§ **TASK REQUIREMENTS**: Write out the entries below in full, exactly as given.
_ _ _ _ _ _ _
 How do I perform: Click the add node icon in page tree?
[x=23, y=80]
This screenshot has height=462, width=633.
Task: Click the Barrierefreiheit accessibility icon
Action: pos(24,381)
_ _ _ _ _ _ _
§ **REPLY TO THE EXERCISE**:
 How do I perform: Click the add node icon in page tree?
[x=23, y=80]
This screenshot has height=462, width=633.
Task: Click the Barrierefreiheit accessibility icon
Action: pos(24,381)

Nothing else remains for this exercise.